This has annoyed me since forever!

However, I’ve been told that this is by design. I can’t see how it can be by design.

We wouldn’t even need a toggle in Layout.

If hidden geometry is toggled off in the SketchUp style, if you don’t see it in Layout, then why would we suddenly need it to show in DWG export, without a means to remove it?

If, by any unknown reason that I can’t think of, we’d want these soften geometry to show in the export, we’d just have to turn it on in our SketchUp style settings. Then Layout would only have to honor that.

You are right JQL, it would be better that export is in the spirit of WYSIWYG (What you see is what you get)

On trying to figure out a workaround, I noticed Inkscape with a right-click lets me mass-select all the hidden geometry that shares the same stroke and fill, this then lets me delete all that geometry in one step. (I had to wait a minute or two to process)

This cut my Inkscape DXF export from 36 MB to 21 MB… which is still large for the actual level of detail that I have.
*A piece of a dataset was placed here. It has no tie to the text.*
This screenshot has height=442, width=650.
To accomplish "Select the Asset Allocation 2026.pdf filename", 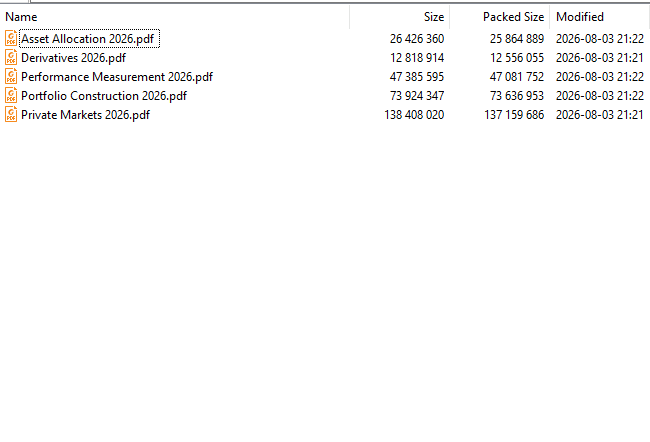I will click(x=87, y=39).
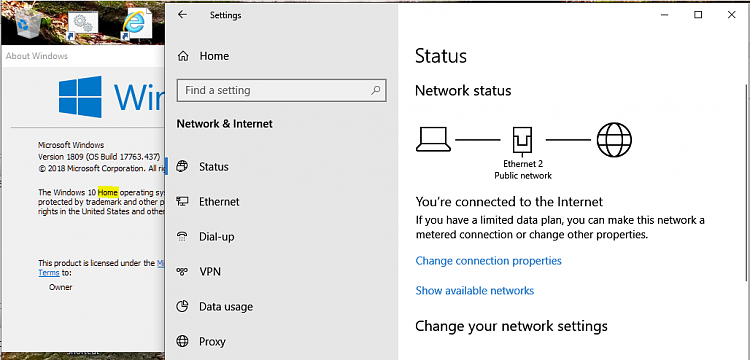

I think the reason the file is still huge is that Layout breaks every line at every intersection, easily making the file 5 to 10 times larger than it needs to be with all the segmented lines.

Now I’m trying to figure out if there is a plugin or third party app that can join and weld these segments.

Any tips/advise is appreciated.

I’ll post my final workflow workaround solution once I figure it out. Being that Inkscape is Open source, maybe someone with some programing skills could incorporate some aspects of that and come up with a CleanDWG/CleanPDF exporter plugin.

If you use Hybrid the triangles are not exported.

If you use autocad the command overkill will erase all the lines that are hidden under a line and will weld if you want all the straight splitted lines.

Thank you both for the tips. Unfortunately I don’t have AutoCAD so can’t experiment with the overkill command.

As for my latest workflow, so far it seems that the hidden geometry does not show up in the exported DXF when using a style with the following settings and rendering the view as a Vector in Layout.

Edge
-Edges Checked
-Profiles Checked set to 2
Face
-Front Color Set to White
-Back Color set to White
-Style set to "Hidden Line Mode
-Transparency Checked
-Quality set to Faster
Background
-White
-Sky unchecked
-Ground unchecked
Modeling
-All unchecked except
-Section Cuts checked
-Section Line Width set to 4
-Section Fill checked
-Section Fill Color set to white

In Layout, I set the Line Scale of each model window down to 0.10 pt

This results in a very simply looking style that works fine for my Consultants to use as a background.

Here is the Style I created for this.
DWG Exports.style (3.7 KB)

There still are a million unnecessarily segmented lines, but without AutoCAD Overkill, I guess I’m out of luck for now.

SketchUp/Layout Team, if you can, please study how AutoCAD’s Overkill algorithm works and try to implement some process that would give us a clean WYSIWYG DWG, DXF and PDF exports.

Note, My system kept crashing on exports, and in the end, I think it was because I had a model window for Datum Heights grouped with some line work. This is normally not a problem on my PDF exports, but kept crashing with a vector based DWG export. Ungrouping seemed to fix the glitch.

Also, in general, Layout is painfully slow with rendering the model views of these vector sections of my design. I’ve done everything I know to do regarding best practices making the model efficient with both reduced polygons and limited texture sizes. I’m begging the Sketchup Team to Please, Please, Please find innovative ways to speed up Layouts rendering of model views and general working environment. CAD software should let me work at the speed of my thoughts, Instead Layout has me taking way too many coffee breaks, which ends up breaking my flow and ability to get things done.